In 1977, president Jimmy Carter was facing growing resistance from congress and the defence bureaucracy about a campaign pledge to draw down US military forces on the Korean peninsula.

“The essence of the question is: is our country committed on a permanent basis to keep troops in South Korea, even if they are not needed, to maintain the stability of that peninsula,” he said at the time.

After yesterday’s first meeting between a sitting US president and a North Korean leader, this very question may be relevant again.

As part of a broader peace deal, an eventual drawdown in US military forces on the peninsula could eventuate. Last month, President Donald Trump reportedly ordered Pentagon evaluations on what a withdrawal would look like.

Former White House adviser Steve Bannon talked of the need to exchange US troop presence on the peninsula for a freeze of North Korea’s nuclear program. A top South Korean presidential adviser suggested the same, before being forced to take his comments back.

The 28,500 US troops in South Korea form a large bulk of US ground forces in the Indo-Pacific.

They are largely prepared for “full-spectrum” conflict or the ability to confront an adversary across the full range of warfare, including artillery operations, electronic warfare and missile defence.

F-16 fighters, Army Black Hawk transport helicopters and a large contingent of Apache helicopters are stationed in South Korea. US special operations forces are also known to exercise frequently with their South Korean counterparts.

US forces in Korea are intended to perform a couple of functions. The first is a deterrent against North Korean aggression. They act as a “trip wire” or bulwark against any potential invasion from the North until reinforcements from Japan, Guam and the continental US arrive in the event of a conflict. They would also be an element of a “bolt from the blue” force if the US were to attack North Korea’s nuclear facilities.

But largely unsaid is the role these forces play in the US military posture in the Indo-Pacific. During Carter’s time, the US’s need for military forces in the Pacific was largely to deter North Korea, Sov­iet forces based in the ­Pacific and to maintain the status quo on Taiwan. Today, Beijing’s military is growing rapidly.

A staged drawdown of US forces from the peninsula is not necessarily bad for the US presence in the region, if it forms part of a larger peace agreement with North Korea that included verifiable arms control regarding their nuclear stockpile and missile inventory, as well as support for South Korea’s military forces. US troops and equipment in Korea could be shifted — to Japan or Guam — although both would be at a greater distance from critical North Korean nuclear and missile sites. The Pentagon may try to supplement this with increased naval patrols or selling advanced military equipment to Seoul.

Tokyo may welcome an increased US military presence on its soil. Japan wants complete disarmament of North Korea’s nuclear program. As this is unlikely, Japan may seek more presence and assurance from the Pentagon.

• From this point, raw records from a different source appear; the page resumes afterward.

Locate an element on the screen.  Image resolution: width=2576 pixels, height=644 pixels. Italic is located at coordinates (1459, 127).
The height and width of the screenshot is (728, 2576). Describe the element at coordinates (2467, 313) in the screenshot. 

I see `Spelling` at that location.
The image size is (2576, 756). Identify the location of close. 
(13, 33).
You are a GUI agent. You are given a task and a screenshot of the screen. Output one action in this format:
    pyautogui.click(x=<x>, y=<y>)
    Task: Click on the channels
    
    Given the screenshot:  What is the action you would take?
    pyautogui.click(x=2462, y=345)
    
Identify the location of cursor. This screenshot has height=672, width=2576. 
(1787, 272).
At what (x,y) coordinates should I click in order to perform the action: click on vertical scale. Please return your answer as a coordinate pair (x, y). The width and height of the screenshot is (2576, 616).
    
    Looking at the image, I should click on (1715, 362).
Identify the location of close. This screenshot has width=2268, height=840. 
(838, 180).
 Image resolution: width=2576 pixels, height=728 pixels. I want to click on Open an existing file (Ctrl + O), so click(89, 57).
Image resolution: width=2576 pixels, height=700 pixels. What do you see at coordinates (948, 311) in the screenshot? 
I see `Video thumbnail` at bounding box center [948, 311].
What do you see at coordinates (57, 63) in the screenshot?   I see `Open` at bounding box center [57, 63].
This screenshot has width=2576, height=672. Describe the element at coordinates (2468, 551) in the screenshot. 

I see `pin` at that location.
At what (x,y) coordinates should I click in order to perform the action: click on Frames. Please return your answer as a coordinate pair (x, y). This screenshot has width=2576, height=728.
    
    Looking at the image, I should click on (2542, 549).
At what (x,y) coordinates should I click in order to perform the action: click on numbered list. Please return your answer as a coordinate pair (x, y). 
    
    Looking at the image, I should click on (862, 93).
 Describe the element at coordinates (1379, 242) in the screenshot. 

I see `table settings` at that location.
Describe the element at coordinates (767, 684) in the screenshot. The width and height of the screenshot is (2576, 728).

However, if a drawdown doesn’t occur in this context it may leave Washington in a weaker position. South Korea subsidises a significant chunk of US costs to station troops there (up to 50 per cent) and has agreed to pay for 92 per cent of a $US10.2 billion ($13.4bn) expansion to Washington’s largest overseas military base at Camp Humphreys. The US could end up paying more for any troops moved back home.

Seoul has also seen a re-emergence of domestic debate regarding the developing of its own nuclear weapons. The US military in South Korea help to prevent this.

And what if the US removes its forces from the peninsula and North Korea fails to honour its pledges? Washington will find itself with less leverage and potentially the same problem.